Lipid metabolic pathways

Piles of basic researches, clinical and interventional studies, and epidemiological investigations have shown that abnormal lipid metabolism is an important factor in the development of tumors (Sa and Wu, 2016, Shareef and Akhtar, 2018). LysoPC (20:0), LysoPC (22:4 (7Z, 10Z, 13Z, 16Z)), LysoPC (18:2 (9Z, 12Z)) and LysoPC (16:1 (9Z)) are lysophosphatidylcholine, LysoPE (22:0/0:0) and LysoPE (0:0/20:0) are lysophosphatidylethanolamine. Both lysophosphatidylcholine and lysophosphatidylethanolamine showed an increasing tendency in the intestinal cancer model group compared with the control group, indicating that their metabolic disorders could lead to the occurrence of cell lesions, which in turn would cause intestinal tumors. After treatment of Codonopsis foetens, the level of lipids were down-regulated, which were close to those of the control group. Such tendency indicated that the Codonopsis foetens regulates the lipid metabolic pathway, displaying significant therapeutic effects on cancer. Changes of cellular metabolism is an important feature of tumors, and it interacts as both cause and effect of tumor occurrence and development. The occurrence and development of tumor will cause disorders in various metabolic pathways, such as the glycometabolism pathway, mitochondrial biosynthesis, amino acid metabolism, lipid metabolism and others (Zhou et al., 2016, Luan et al., 2017, Zeeshan et al., 2018a, Zeeshan et al., 2018b).
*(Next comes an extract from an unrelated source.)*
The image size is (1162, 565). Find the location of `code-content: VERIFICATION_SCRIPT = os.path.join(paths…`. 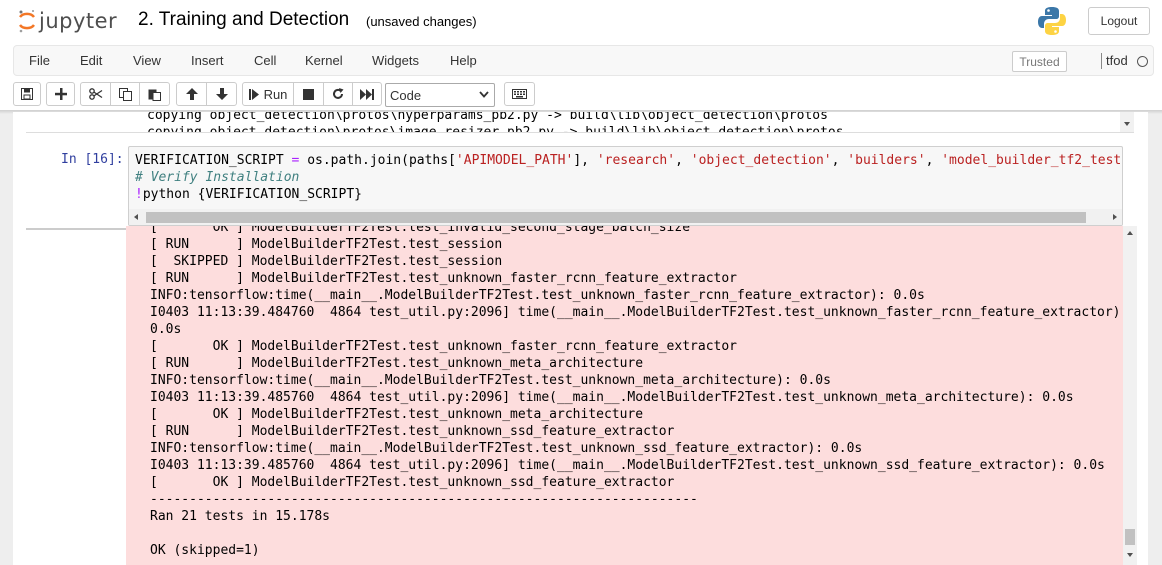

In this study, the metabolites of the cancer model group and the control group also changed correspondingly. And such changes in the treatment group were close to those of the control group. Given that previous study had demonstrated Codonopsis foetens could promote apoptosis of colon cancer cells, subsequent studies are need to investigate transcriptomics, proteomics and metabolomics and further explore its mechanisms of action.

Conclusions

Through metabonomics analysis of intestinal cancer group, control group and Codonopsis foetens treatment group, we searched for different metabolites and mapped them on different metabolic pathways. Of those, metabolites presented with differences included: Acetamide, Phosphoric acid, Hydrogen sulfite, Pyruvic acid, Cytosine, 2-Hydroxypyridine, Phosphoric acid, Uracil, Gamma-Aminobutyric acid, Glycerol alpha-monochlorohydrin, Thiosulfic acid, L-Valine, Cysteamine, Taurine, Creatine, Homocysteine, Hypoxanthine, LysoPC(20:0), LysoPC(22:4(7Z,10Z,13Z,16Z)), LysoPC(18:2(9Z,12Z)), LysoPC(16:1(9Z)), LysoPE(0:0/16:0), LysoPE(0:0/18:2(9Z,12Z)), LysoPE(18:0/0:0), LysoPE(20:1(11Z)/0:0). These metabolites belong to different metabolic pathways, such as glucose metabolism, amino acid metabolism, lipid metabolism and mitochondrial biosynthesis. In the level of metabolic pathways, Metabolic pathways presented with differences shown in Fig. 9 and Fig. 10 includes: Citrate cycle (TCA cycle), ABC transporters, 2-Oxocarboxylic acid metabolism, Taurine and hypotaurine metabolism, Butanoate metabolism, Phenylalanine, tyrosine and tryptophan biosynthesis, Biosynthesis of amino acids, Protein digestion and absorption, Aminoacyl-tRNA biosynthesis, Phenylalanine metabolism. In conclusion, we demonstrated that the proliferation of intestinal cancer cells would cause metabolic disorders, manifesting as changes in metabolic pathways, and thus leading to changes in metabolites.